Improved short-term drought response of transgenic rice over-expressing maize C4 phosphoenolpyruvate carboxylase via calcium signal cascade.

To understand the link between long-term drought tolerance and short-term drought responses in plants, transgenic rice (Oryza sativa L.) plants over-expressing the maize C4-pepc gene encoding phosphoenolpyruvate carboxylase (PC) and wild-type (WT) rice plants were subjected to PEG 6000 treatments to simulate drought stress. Compared with WT, PC had the higher survival rate and net photosynthetic rate after 16days of drought treatment, and had higher relative water content in leaves after 2h of drought treatment as well, conferring drought tolerance. WT accumulated higher amounts of malondialdehyde, superoxide radicals, and H2O2 than PC under the 2-h PEG 6000 treatment, indicating greater damages in WT. Results from pretreatments with a Ca2+ chelator and/or antagonist showed that the regulation of the early drought response in PC was Ca2+-dependent.
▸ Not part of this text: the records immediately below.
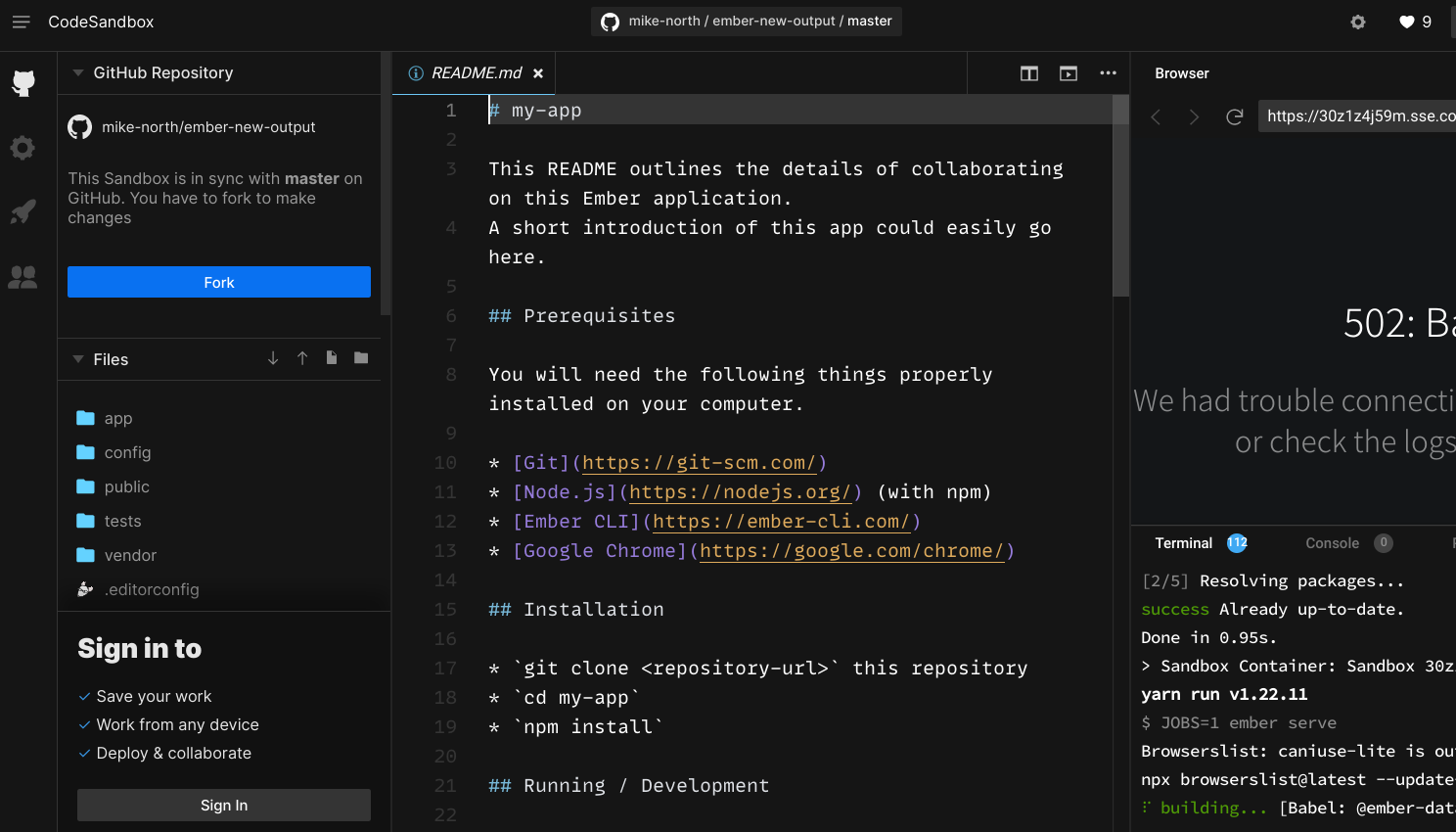Image resolution: width=1456 pixels, height=832 pixels.
Task: Open Configuration Files gear in sidebar
Action: click(x=23, y=148)
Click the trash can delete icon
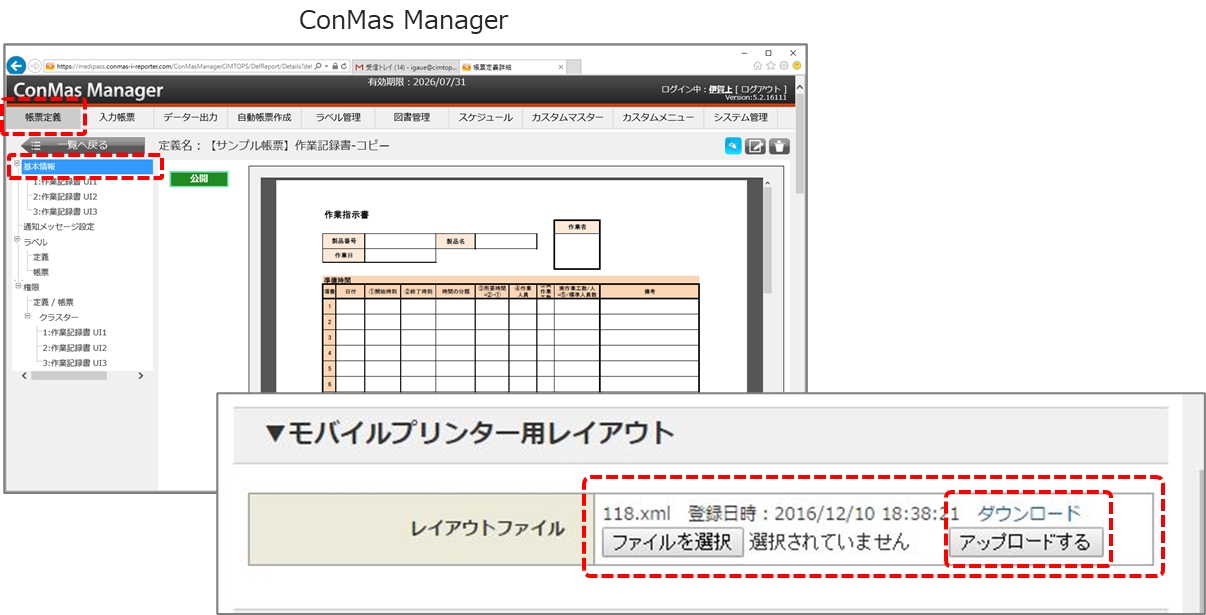1206x615 pixels. (x=780, y=146)
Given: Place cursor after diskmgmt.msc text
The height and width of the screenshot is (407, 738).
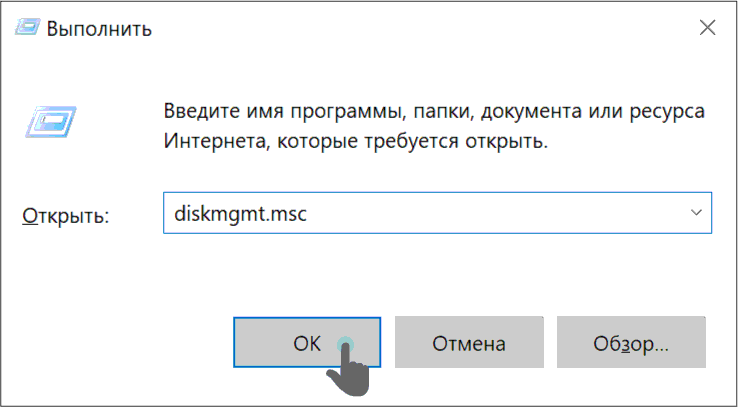Looking at the screenshot, I should pos(309,214).
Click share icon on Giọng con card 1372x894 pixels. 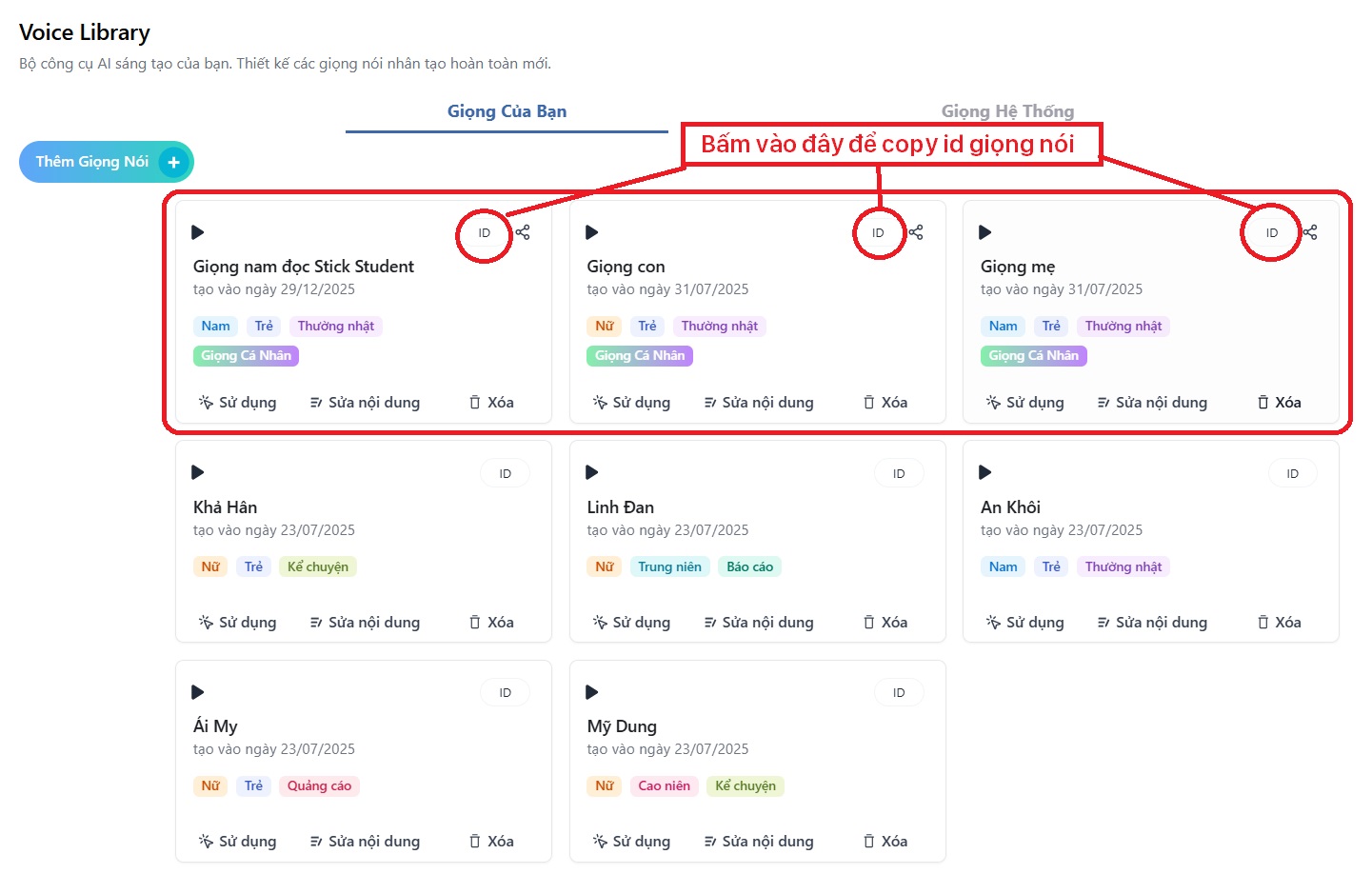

The NO and H2O2 levels in PC lines were also up-regulated via Ca2+ signals, indicating that Ca2+ in PC lines also reacted upstream of NO and H2O2. 2-h drought treatment increased the transcripts of CPK9 and CPK4 in PC via positive up-regulation of Ca2+. The transcripts of NAC6 [NACs (NAM, ATAF1, ATAF2, and CUC2)] and bZIP60 (basic leucine zipper, bZIP) were up-regulated, but those of DREB2B (dehydration-responsive element-binding protein, DREB) were down-regulated, both via Ca2+ signals in PC. PEPC activity, expressions of C4-pepc, and the antioxidant enzyme activities in PC lines were up-regulated via Ca2+. These results indicated that Ca2+ signals in PC lines can up-regulate the NAC6 and bZIP60 and the downstream targets for early drought responses, conferring drought tolerance for the long term.